I have 1000 fasta files that have simulated reads, and I want to split each of these 1000 files into separate files (one per chromosome) as I need this for some further analysis. The header lines look like this >chr1:startpos:endpos.
I wrote this code (https://gist.github.com/ethanagbaker/6e40c58127b7ca8b9242) in Python, and it works, but it is very slow (ie it has been running for more than 24 hours on a cluster). This seems like it should be a really quick thing to do. Is there a better way to be doing this?
Or you can use the Fasta class and write your own script to do the same thing. Your code is slow because it is opening a bunch of files in a loop, and then opening (the same files?) and reading them completely to get the sequences. Indexed file access will be orders of magnitude faster.

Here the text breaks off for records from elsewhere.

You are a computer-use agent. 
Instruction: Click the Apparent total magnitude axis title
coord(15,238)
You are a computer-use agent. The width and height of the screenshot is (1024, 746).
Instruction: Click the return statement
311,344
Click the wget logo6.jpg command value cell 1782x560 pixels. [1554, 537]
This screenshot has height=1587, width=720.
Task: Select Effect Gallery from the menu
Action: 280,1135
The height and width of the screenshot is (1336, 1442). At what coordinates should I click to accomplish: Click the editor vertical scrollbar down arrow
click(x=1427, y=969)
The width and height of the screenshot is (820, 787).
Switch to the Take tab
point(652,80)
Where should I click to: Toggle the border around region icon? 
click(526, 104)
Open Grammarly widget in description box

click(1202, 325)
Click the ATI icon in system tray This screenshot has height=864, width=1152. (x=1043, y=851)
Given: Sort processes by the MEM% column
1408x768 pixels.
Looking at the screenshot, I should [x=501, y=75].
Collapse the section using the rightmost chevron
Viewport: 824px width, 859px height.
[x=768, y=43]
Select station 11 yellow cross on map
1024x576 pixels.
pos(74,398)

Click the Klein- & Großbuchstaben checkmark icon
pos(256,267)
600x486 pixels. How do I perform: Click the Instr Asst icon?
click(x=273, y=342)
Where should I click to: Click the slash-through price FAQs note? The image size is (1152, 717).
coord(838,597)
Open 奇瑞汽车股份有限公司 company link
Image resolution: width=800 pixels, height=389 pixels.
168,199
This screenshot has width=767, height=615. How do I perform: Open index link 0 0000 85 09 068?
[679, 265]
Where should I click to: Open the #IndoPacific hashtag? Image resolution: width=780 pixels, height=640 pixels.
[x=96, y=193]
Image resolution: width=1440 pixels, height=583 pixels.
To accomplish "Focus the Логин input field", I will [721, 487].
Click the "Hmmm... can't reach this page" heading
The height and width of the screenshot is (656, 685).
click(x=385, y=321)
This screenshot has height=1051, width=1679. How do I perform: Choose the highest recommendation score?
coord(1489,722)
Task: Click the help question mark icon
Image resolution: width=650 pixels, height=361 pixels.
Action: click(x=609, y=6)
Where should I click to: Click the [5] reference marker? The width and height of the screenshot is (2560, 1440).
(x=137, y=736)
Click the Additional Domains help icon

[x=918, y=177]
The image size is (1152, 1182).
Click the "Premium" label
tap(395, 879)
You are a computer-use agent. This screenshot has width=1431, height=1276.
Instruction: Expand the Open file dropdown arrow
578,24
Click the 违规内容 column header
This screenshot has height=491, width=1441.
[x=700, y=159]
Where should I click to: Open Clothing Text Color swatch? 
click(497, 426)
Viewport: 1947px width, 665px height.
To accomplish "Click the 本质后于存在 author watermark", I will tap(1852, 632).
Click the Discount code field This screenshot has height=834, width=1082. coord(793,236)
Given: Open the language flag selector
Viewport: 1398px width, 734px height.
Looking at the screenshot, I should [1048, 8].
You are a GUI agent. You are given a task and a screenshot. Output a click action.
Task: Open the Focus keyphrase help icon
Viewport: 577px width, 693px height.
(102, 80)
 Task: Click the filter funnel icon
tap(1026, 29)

There are three reasons why your Python code works very slow:
You unnecessarily open and close each outut file million of times. Opening/closing files is very expensive. Most likely, you'll reduce the running time greatly if you open all the files for writing at the beginning. I suggest that you keep these files in a dictionary (d = {(name1, chr1): open(pwd+name+"_"+chr+".fa", 'w'), ...}. Then, in your forloop where you iterate over fasta records, put a variable output = d[(name, chrom)] and then write a record to that file by output.write(record.format('fasta')).
You're calling SeqIO.write(...) many times instead of once. Instead, use: output.write(record.format('fasta')).
Parsing FASTA using Biopython checks for some input errors and this might take some time. It does more than you need in your case.
Maybe you'd like to try the solutions of these posts: How To Split A Multiple Fasta and how to convert a long fasta-file into many separate single fasta sequences
faSplit from Jim Kent @UCSC. Link is for Linux but OS X version available along with source.